Aerial photographs may be obtained by motion or still camera from planes, helicopters, satellites, hot air balloons or other airborne mediums. Due in part to modern technology, aerial photography today does not specifically require a live photographer. A radio-controlled aircraft may be furnished with a camera equipped with a timer, eliminating the need for a live person to be involved in the photography. Radio-controlled aircraft, unlike other forms of aircraft, can easily fly at low altitudes without problems, leading this to be the favored method of aerial photography for real estate agents trying to photograph a home, or organizations needing photographs of dangerous or difficult locations.
Outside of the business realm, aerial photography is also within the scope of reporters who may wish to capture and utilize the images in photojournalism assignments.

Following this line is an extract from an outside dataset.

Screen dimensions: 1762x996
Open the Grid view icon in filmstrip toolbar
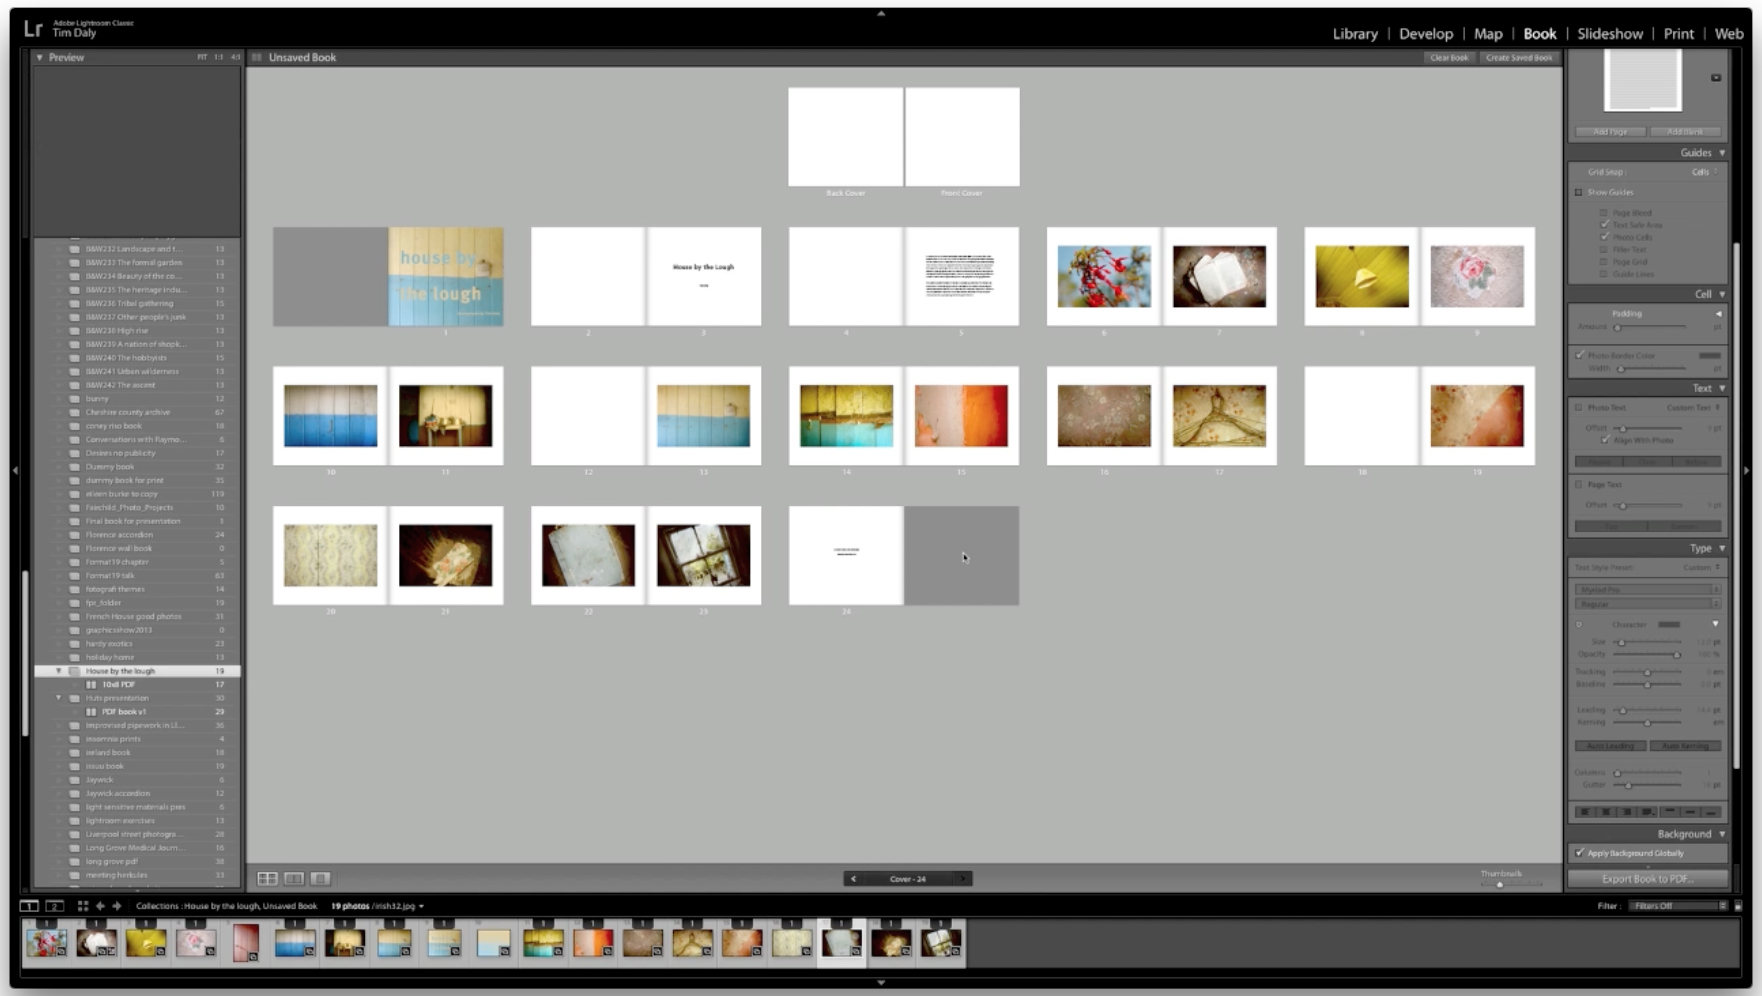(82, 905)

Movie production as well as commercial advertising make frequent use of aerial photography to enhance their artistic projects with visually striking images of their chosen locations. Those specializing in professional photography may choose to experiment with aerial photography for a series or collection. There are also companies that can be hired by an individual to take aerial photographs of locations for private use, such as in art or research.

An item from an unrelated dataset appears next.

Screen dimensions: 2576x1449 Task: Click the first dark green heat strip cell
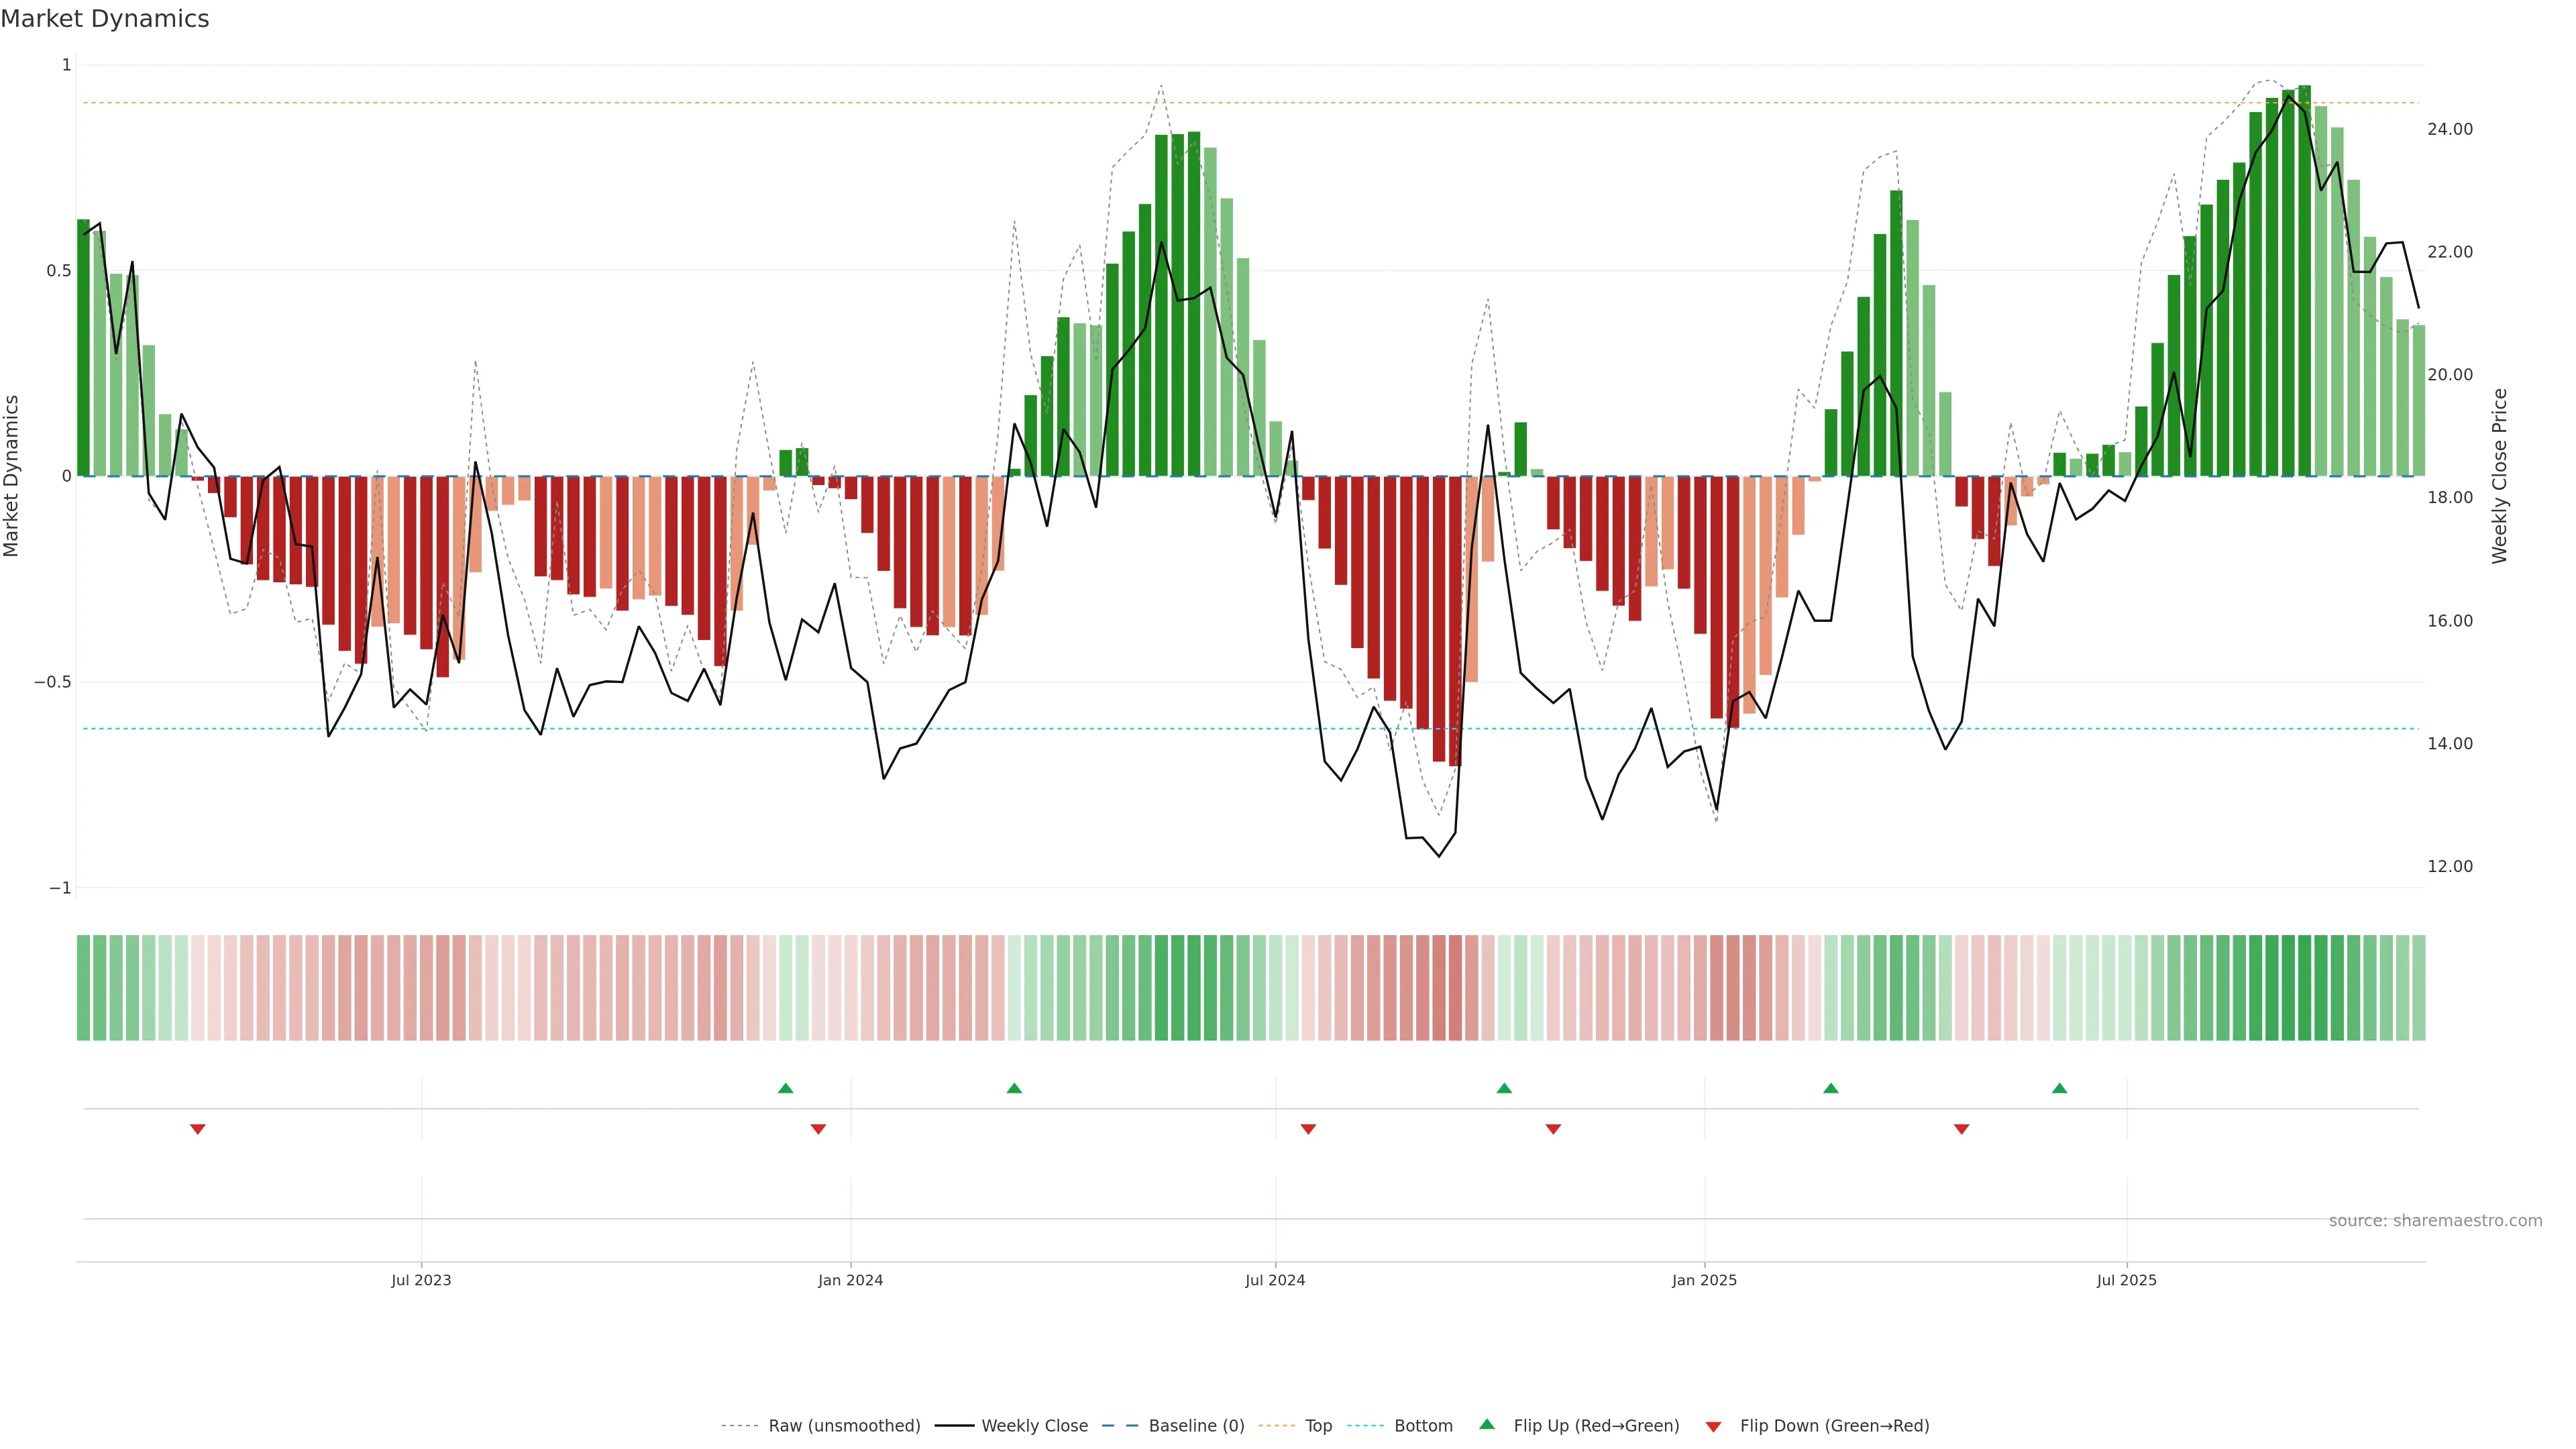coord(84,987)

A variety of aerial photography, termed orthophotography, is the practice of taking vertical photographs of the ground and correcting the proportions so the images can be used as a geographically correct map. This type of aerial photography is commonly used in Geographic Information Systems, or GIS, in government applications, as well as computer software available to individuals, examples of which include Google Maps and Google Earth. Question about the ethics and legality of this practice have been brought up with varying degrees of success. In the United States, for example, any location or object viewed from a public space is allowed to be photographed, allowing individuals or companies to take aerial shots of even those locations deemed to be private property.